→ Task prompt
You are asked to copy the entire listing exactly, apart from its pictures.

→ Data to process

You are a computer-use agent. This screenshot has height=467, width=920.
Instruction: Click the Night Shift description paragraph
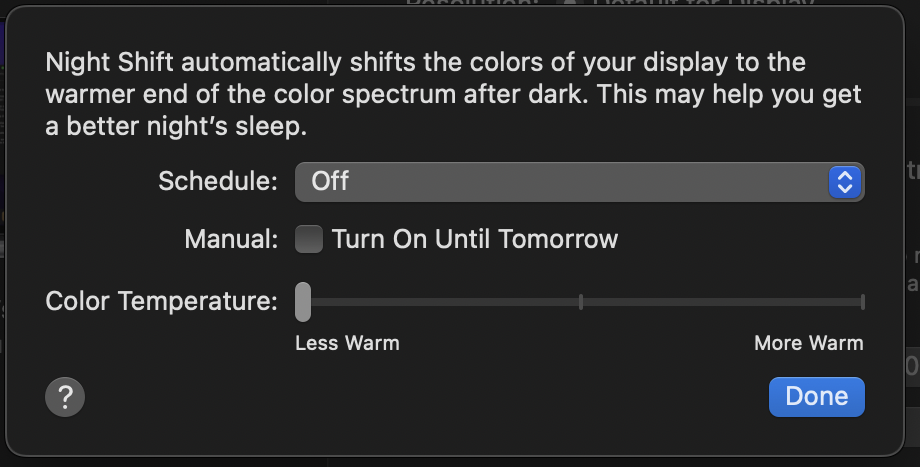pos(454,94)
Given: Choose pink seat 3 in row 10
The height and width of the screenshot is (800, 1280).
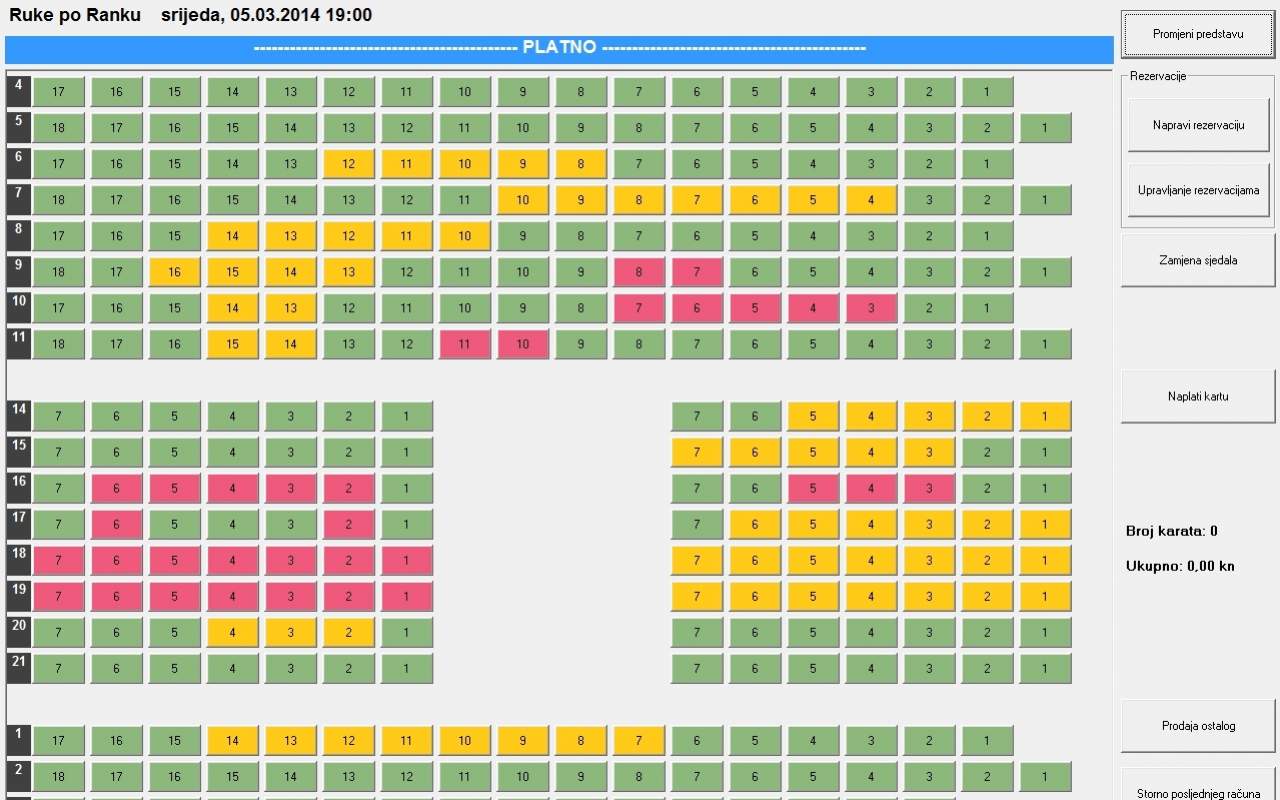Looking at the screenshot, I should click(x=871, y=308).

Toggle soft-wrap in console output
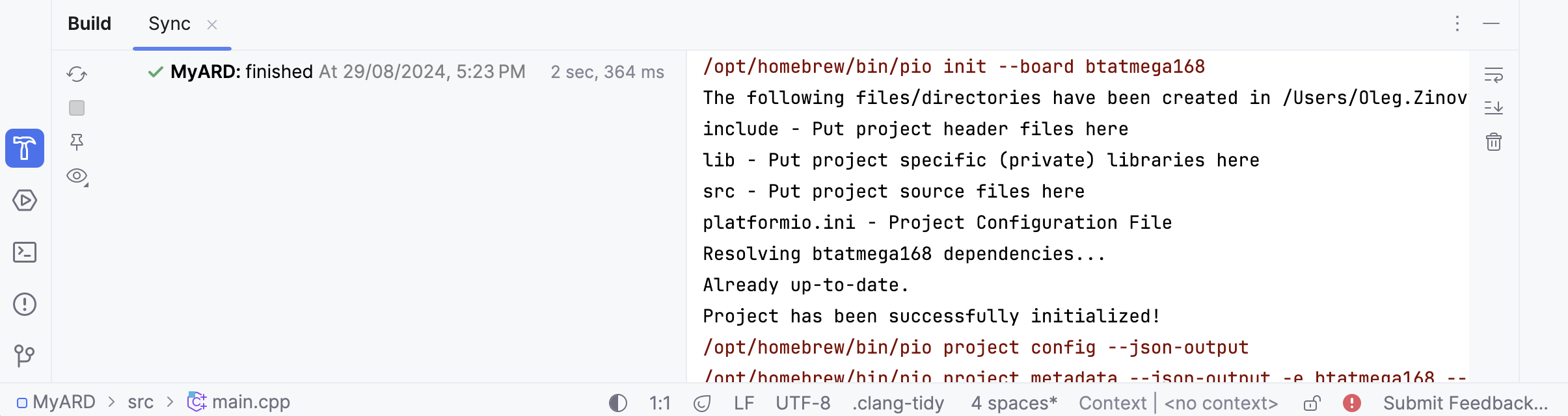click(1494, 74)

→ Answer for the task
You are a computer-use agent. This screenshot has height=467, width=920.
Instruction: Click the Night Shift description paragraph
pos(454,94)
Given: Choose pink seat 3 in row 10
The height and width of the screenshot is (800, 1280).
Looking at the screenshot, I should click(x=871, y=308).

Toggle soft-wrap in console output
click(1494, 74)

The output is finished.